Des professeurs de droit proposent de créer un comité du personnel aux droits renforcés

Des professeurs de droit proposent de créer un comité du personnel aux droits renforcés

16.03.2017

Représentants du personnel

Regrouper DP et CE au sein d’un comité du personnel constitué au niveau de la communauté de travail, doté de prérogatives économiques renforcées et d’une dotation minimale de 1% de la masse salariale brute pour la gestion des activités sociales et culturelles. C’est ce que préconise le Groupe de recherche pour un autre code du travail (GR-Pact). Le CHSCT bénéficierait quant à lui d’un droit de veto.

Lors d’une rencontre avec la presse, le Groupe de recherche pour un autre code du travail (GR-Pact) a présenté hier matin à Paris sa "Proposition de code du travail" (*).

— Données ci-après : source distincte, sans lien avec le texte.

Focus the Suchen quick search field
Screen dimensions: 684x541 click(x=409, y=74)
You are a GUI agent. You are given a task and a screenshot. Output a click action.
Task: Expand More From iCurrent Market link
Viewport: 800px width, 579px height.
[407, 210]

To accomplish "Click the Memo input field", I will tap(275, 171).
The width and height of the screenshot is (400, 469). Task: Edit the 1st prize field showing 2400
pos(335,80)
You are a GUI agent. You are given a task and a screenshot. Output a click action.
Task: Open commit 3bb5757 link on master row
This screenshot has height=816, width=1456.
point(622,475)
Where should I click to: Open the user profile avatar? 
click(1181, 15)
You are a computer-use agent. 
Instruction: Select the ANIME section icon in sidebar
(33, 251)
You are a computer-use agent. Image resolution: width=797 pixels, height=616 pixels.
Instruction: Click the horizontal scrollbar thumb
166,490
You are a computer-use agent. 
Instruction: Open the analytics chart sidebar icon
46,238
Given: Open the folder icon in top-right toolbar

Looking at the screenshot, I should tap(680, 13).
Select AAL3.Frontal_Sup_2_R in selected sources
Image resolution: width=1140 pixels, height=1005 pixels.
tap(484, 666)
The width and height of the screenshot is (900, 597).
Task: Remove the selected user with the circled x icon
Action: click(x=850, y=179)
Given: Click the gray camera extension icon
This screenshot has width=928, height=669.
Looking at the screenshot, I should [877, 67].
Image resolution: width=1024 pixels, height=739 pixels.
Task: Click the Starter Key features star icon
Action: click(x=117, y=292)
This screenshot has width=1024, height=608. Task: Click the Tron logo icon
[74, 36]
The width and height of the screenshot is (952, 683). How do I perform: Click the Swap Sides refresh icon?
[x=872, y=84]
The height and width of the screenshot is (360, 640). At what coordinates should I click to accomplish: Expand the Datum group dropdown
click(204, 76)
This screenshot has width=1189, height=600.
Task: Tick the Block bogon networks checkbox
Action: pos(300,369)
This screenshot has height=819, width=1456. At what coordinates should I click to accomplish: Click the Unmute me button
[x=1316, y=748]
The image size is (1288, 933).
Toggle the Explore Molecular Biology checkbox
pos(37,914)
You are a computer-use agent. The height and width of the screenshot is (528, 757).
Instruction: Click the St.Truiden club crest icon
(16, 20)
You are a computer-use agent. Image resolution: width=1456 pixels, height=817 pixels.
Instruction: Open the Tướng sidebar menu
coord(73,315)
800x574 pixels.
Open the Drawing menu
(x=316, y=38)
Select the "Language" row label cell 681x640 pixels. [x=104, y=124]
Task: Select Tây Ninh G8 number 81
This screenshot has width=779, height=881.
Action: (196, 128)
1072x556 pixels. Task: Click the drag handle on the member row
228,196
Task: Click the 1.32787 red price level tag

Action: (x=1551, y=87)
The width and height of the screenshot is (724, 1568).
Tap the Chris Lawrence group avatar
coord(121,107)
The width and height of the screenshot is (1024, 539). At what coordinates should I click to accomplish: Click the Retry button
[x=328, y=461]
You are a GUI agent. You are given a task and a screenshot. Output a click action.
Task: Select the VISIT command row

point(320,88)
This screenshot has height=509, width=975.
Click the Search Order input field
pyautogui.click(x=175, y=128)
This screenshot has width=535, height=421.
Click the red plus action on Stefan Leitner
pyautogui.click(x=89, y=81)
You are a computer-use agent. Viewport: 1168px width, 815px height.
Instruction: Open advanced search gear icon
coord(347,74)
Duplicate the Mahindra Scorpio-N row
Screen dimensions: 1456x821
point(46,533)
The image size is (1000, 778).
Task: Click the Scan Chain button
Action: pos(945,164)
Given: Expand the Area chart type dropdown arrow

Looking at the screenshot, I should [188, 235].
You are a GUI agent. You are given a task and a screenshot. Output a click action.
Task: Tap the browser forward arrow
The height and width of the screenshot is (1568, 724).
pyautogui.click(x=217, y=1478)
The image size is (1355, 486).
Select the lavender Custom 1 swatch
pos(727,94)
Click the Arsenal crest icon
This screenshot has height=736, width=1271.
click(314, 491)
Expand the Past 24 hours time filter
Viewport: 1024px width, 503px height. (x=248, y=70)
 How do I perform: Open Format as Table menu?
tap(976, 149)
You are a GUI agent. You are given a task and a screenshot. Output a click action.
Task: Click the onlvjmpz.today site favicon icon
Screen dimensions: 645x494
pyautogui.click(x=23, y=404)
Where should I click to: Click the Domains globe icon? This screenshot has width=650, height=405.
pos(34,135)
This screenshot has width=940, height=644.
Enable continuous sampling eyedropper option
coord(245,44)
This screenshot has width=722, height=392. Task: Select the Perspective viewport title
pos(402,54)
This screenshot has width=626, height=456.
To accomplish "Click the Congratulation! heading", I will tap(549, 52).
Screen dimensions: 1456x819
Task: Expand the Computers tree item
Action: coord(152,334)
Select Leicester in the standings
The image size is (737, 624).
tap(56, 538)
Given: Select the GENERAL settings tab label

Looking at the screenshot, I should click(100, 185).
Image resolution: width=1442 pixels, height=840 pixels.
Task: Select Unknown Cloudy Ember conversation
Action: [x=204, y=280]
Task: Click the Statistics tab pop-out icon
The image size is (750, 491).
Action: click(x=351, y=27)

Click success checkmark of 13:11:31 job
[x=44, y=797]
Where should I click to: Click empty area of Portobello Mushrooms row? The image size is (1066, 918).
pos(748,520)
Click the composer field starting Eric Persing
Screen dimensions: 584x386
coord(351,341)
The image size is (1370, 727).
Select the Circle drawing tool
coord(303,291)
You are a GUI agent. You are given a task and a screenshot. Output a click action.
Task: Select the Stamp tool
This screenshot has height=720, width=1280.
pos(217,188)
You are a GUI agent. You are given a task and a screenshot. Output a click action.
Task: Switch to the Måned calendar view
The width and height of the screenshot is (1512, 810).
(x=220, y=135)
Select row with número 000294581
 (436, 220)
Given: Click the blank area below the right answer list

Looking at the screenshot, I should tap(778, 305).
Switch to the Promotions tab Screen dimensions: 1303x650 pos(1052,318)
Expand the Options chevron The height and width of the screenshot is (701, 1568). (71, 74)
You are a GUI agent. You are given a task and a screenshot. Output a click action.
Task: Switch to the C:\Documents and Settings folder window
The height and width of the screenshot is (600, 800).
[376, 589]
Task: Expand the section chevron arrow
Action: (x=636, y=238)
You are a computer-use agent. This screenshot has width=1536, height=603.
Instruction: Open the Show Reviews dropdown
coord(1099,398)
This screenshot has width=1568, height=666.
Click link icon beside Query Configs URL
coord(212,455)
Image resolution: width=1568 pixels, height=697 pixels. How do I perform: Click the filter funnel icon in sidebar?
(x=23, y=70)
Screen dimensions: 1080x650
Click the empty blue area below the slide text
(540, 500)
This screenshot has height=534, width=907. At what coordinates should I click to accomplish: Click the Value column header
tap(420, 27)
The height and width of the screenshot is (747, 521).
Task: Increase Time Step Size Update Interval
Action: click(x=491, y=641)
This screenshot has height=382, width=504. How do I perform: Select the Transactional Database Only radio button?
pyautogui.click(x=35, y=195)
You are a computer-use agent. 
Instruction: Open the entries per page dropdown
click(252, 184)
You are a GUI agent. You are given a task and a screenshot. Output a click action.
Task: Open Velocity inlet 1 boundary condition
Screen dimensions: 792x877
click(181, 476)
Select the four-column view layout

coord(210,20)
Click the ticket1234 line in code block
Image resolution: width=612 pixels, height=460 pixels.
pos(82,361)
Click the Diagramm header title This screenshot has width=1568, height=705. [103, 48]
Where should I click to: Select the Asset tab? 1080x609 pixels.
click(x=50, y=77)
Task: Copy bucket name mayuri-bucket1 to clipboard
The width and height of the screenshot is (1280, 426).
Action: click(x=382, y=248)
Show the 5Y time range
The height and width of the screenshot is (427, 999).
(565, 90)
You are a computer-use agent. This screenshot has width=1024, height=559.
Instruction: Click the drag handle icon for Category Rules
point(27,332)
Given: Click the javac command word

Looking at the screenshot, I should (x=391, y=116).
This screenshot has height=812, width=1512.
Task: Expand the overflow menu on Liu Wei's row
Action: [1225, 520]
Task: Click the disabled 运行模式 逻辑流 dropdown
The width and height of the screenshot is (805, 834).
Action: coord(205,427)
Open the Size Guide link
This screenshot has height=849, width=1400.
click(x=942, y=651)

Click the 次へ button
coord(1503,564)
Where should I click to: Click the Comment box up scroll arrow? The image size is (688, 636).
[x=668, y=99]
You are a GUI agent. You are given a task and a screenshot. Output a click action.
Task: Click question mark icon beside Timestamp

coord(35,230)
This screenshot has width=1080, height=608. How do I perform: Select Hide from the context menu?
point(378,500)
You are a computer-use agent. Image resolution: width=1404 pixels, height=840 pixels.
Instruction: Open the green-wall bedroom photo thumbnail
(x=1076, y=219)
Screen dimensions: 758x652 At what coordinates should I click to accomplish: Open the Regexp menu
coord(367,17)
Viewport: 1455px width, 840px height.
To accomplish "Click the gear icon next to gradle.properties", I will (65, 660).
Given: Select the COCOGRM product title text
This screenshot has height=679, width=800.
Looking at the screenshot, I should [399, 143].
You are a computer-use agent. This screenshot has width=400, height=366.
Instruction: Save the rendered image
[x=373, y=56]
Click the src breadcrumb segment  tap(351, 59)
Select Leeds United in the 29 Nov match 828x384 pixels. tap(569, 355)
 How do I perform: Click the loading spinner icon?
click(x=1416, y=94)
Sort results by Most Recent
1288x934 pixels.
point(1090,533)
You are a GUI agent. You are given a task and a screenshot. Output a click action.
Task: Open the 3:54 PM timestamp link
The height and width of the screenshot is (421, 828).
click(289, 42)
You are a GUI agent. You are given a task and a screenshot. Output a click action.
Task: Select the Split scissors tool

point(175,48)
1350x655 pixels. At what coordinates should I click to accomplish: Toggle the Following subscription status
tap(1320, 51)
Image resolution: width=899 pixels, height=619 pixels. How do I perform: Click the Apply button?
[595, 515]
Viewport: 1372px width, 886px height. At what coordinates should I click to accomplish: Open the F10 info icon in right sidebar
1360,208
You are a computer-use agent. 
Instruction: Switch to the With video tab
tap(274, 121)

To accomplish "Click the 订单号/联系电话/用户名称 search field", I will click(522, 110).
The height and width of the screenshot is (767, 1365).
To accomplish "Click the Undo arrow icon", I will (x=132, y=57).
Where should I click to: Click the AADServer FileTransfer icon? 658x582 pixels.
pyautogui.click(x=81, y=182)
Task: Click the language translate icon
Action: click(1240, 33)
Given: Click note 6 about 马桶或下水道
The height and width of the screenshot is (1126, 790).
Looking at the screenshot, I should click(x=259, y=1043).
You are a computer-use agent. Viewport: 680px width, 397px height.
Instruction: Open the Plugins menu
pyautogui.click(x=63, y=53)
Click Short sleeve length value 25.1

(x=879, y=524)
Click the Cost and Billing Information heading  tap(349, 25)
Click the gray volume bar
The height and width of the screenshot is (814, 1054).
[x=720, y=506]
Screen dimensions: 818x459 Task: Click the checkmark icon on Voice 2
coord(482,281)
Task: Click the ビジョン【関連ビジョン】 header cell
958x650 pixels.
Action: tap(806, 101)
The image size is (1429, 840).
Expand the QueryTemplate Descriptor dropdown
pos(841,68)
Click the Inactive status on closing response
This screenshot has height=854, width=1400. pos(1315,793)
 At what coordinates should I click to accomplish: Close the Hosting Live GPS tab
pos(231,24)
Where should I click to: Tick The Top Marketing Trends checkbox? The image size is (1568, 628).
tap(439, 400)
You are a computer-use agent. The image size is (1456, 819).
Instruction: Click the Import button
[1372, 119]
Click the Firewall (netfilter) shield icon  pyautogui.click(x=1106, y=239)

Cet ouvrage de 400 pages, fruit du travail commun de 23 professeurs de droit du travail et disponible en librairie à compter du 22 mars, prône sans ambiguïté un renforcement des droits des travailleurs et de leurs représentants.

"Nous avons entièrement réécrit le code du travail"

Emmanuel Dockès, professeur à l’université Paris Ouest Nanterre et chef de file du GR-Pact, présente ce code du travail alternatif non sans fierté : "Voici le fruit d’un an et demi de travail. Il en résulte aujourd’hui un texte quatre fois plus court que l’actuel code du travail. Ce dernier en est à un tel niveau de complexité que certaines règles se contredisent elles-mêmes, affirme le juriste. Nous avons entièrement réécrit le code, sans avoir commis aucun copier/coller ou presque. De nombreuses idées défendues par notre groupe sont favorables au droit des salariés mais même ces textes mériteraient d'être simplifiés", concède-t-il.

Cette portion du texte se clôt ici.